GIVEN INFORMATION ::
----
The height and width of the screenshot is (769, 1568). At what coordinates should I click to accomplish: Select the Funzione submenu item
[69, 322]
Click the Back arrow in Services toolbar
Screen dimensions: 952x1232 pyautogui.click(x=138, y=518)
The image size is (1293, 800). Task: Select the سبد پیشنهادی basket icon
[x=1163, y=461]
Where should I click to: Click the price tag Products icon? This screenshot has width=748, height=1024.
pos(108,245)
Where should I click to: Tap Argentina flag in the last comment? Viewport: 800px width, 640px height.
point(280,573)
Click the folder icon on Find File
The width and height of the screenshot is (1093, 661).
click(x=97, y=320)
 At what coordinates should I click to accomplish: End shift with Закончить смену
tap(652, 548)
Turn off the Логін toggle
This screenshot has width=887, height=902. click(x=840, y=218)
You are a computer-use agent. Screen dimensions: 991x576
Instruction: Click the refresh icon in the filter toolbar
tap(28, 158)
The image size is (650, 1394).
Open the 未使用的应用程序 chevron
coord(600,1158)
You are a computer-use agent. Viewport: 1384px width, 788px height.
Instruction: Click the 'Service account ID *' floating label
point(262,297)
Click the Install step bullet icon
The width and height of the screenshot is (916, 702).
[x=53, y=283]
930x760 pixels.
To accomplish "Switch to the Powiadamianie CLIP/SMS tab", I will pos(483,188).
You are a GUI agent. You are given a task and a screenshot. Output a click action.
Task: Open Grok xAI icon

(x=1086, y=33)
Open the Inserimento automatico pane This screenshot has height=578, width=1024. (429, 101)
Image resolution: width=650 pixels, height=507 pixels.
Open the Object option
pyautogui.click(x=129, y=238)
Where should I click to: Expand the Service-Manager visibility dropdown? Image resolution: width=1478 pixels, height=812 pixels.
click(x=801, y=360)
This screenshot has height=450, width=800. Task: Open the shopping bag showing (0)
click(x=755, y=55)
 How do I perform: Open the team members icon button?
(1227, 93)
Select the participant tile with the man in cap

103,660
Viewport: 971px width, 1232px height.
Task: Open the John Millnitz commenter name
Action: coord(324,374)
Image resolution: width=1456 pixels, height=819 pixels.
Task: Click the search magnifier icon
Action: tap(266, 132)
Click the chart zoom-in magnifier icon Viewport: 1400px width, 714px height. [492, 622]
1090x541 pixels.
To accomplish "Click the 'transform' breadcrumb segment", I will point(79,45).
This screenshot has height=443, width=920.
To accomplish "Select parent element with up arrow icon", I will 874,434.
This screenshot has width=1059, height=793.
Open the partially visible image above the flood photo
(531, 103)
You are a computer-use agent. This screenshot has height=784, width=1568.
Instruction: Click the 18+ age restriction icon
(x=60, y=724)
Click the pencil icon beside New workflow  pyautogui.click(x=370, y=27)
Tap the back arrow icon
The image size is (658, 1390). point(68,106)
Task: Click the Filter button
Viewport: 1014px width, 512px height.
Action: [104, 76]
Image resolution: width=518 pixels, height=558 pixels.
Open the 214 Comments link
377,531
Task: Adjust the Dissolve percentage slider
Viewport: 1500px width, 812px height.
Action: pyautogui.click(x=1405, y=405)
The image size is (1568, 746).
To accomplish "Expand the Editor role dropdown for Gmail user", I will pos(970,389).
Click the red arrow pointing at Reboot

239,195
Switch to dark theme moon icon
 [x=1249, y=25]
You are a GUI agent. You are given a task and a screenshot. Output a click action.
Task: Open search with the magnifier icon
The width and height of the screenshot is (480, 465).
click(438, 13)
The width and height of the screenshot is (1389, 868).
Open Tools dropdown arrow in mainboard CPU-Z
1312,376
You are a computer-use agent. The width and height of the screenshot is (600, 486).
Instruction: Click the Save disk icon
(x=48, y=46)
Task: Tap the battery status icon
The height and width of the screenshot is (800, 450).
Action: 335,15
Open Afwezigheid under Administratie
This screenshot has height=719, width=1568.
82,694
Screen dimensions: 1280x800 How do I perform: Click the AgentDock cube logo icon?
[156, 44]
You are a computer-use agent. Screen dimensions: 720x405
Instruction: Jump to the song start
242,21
----
HOW TO COMPLETE THIS TASK ::
Line by line, transcribe the material above exactly.

WRITTEN RESPONSE ::
The height and width of the screenshot is (769, 1568). At what coordinates should I click to accomplish: Select the Funzione submenu item
[69, 322]
Click the Back arrow in Services toolbar
Screen dimensions: 952x1232 pyautogui.click(x=138, y=518)
The image size is (1293, 800). Task: Select the سبد پیشنهادی basket icon
[x=1163, y=461]
Where should I click to: Click the price tag Products icon? This screenshot has width=748, height=1024.
pos(108,245)
Where should I click to: Tap Argentina flag in the last comment? Viewport: 800px width, 640px height.
point(280,573)
Click the folder icon on Find File
The width and height of the screenshot is (1093, 661).
click(x=97, y=320)
 At what coordinates should I click to accomplish: End shift with Закончить смену
tap(652, 548)
Turn off the Логін toggle
This screenshot has width=887, height=902. click(x=840, y=218)
You are a computer-use agent. Screen dimensions: 991x576
Instruction: Click the refresh icon in the filter toolbar
tap(28, 158)
The image size is (650, 1394).
Open the 未使用的应用程序 chevron
coord(600,1158)
You are a computer-use agent. Viewport: 1384px width, 788px height.
Instruction: Click the 'Service account ID *' floating label
point(262,297)
Click the Install step bullet icon
The width and height of the screenshot is (916, 702).
[x=53, y=283]
930x760 pixels.
To accomplish "Switch to the Powiadamianie CLIP/SMS tab", I will pos(483,188).
You are a GUI agent. You are given a task and a screenshot. Output a click action.
Task: Open Grok xAI icon

(x=1086, y=33)
Open the Inserimento automatico pane This screenshot has height=578, width=1024. (429, 101)
Image resolution: width=650 pixels, height=507 pixels.
Open the Object option
pyautogui.click(x=129, y=238)
Where should I click to: Expand the Service-Manager visibility dropdown? Image resolution: width=1478 pixels, height=812 pixels.
click(x=801, y=360)
This screenshot has height=450, width=800. Task: Open the shopping bag showing (0)
click(x=755, y=55)
 How do I perform: Open the team members icon button?
(1227, 93)
Select the participant tile with the man in cap

103,660
Viewport: 971px width, 1232px height.
Task: Open the John Millnitz commenter name
Action: coord(324,374)
Image resolution: width=1456 pixels, height=819 pixels.
Task: Click the search magnifier icon
Action: tap(266, 132)
Click the chart zoom-in magnifier icon Viewport: 1400px width, 714px height. [492, 622]
1090x541 pixels.
To accomplish "Click the 'transform' breadcrumb segment", I will point(79,45).
This screenshot has height=443, width=920.
To accomplish "Select parent element with up arrow icon", I will 874,434.
This screenshot has width=1059, height=793.
Open the partially visible image above the flood photo
(531, 103)
You are a computer-use agent. This screenshot has height=784, width=1568.
Instruction: Click the 18+ age restriction icon
(x=60, y=724)
Click the pencil icon beside New workflow  pyautogui.click(x=370, y=27)
Tap the back arrow icon
The image size is (658, 1390). point(68,106)
Task: Click the Filter button
Viewport: 1014px width, 512px height.
Action: [104, 76]
Image resolution: width=518 pixels, height=558 pixels.
Open the 214 Comments link
377,531
Task: Adjust the Dissolve percentage slider
Viewport: 1500px width, 812px height.
Action: pyautogui.click(x=1405, y=405)
The image size is (1568, 746).
To accomplish "Expand the Editor role dropdown for Gmail user", I will pos(970,389).
Click the red arrow pointing at Reboot

239,195
Switch to dark theme moon icon
 [x=1249, y=25]
You are a GUI agent. You are given a task and a screenshot. Output a click action.
Task: Open search with the magnifier icon
The width and height of the screenshot is (480, 465).
click(438, 13)
The width and height of the screenshot is (1389, 868).
Open Tools dropdown arrow in mainboard CPU-Z
1312,376
You are a computer-use agent. The width and height of the screenshot is (600, 486).
Instruction: Click the Save disk icon
(x=48, y=46)
Task: Tap the battery status icon
The height and width of the screenshot is (800, 450).
Action: 335,15
Open Afwezigheid under Administratie
This screenshot has height=719, width=1568.
82,694
Screen dimensions: 1280x800 How do I perform: Click the AgentDock cube logo icon?
[156, 44]
You are a computer-use agent. Screen dimensions: 720x405
Instruction: Jump to the song start
242,21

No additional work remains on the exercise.